Red Hat Bugzilla – Bug 1450444
NM wrongly delays startup complete with 'carrier wait'
Last modified: 2017-08-01 05:28:57 EDT
Created attachment 1278197 [details] logfile NetworkManger-wait-online.service blocks boot (depending on configuration). NetworkManger-wait-online waits until NM declares "startup complete" in the logfile. As long as there are pending actions (as we call them) for a device, startup complete is not yet reached. NM might wrongly queue "carrier wait" pending action, even if the device already has carrier. As a result, the action lingers there until timeout and blocks boot by almost 5 seconds.
please review th/device-carrier-wait-rh1450444 branch
LGTM
Created attachment 1278920 [details] [log] show the issue with current master
Created attachment 1278921 [details] [log] logfile with the fix Note that startup-complete happens much early.
At a second sight, I don't understand why do we need to start the timeout when the carrier is up... is it because we don't always refresh the link in nm_device_bring_up() and so priv->carrier might be out of sync? If so, I think this could be easily solved by refreshing the link in nm_device_bring_up() before the check? Now we add the pending action later when the carrier goes down, but at that point we may already have emitted startup-complete.

PROMPT A
Arrange every line of the records below into a Markdown table with a Row column for the row number and a Line column for the line itself, and leave out any blank lines.

DATA FOR THE TASK
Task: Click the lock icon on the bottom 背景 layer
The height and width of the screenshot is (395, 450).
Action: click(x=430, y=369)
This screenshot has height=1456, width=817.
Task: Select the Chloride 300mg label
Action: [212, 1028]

PROMPT B
Reproduce the passage of the bug report from "At a second" to "have emitted startup-complete." without changing a word.

EXERCISE RESULT A
| Row | Line |
|---|---|
| 1 | Task: Click the lock icon on the bottom 背景 layer |
| 2 | The height and width of the screenshot is (395, 450). |
| 3 | Action: click(x=430, y=369) |
| 4 | This screenshot has height=1456, width=817. |
| 5 | Task: Select the Chloride 300mg label |
| 6 | Action: [212, 1028] |

EXERCISE RESULT B
At a second sight, I don't understand why do we need to start the timeout when the carrier is up... is it because we don't always refresh the link in nm_device_bring_up() and so priv->carrier might be out of sync? If so, I think this could be easily solved by refreshing the link in nm_device_bring_up() before the check? Now we add the pending action later when the carrier goes down, but at that point we may already have emitted startup-complete.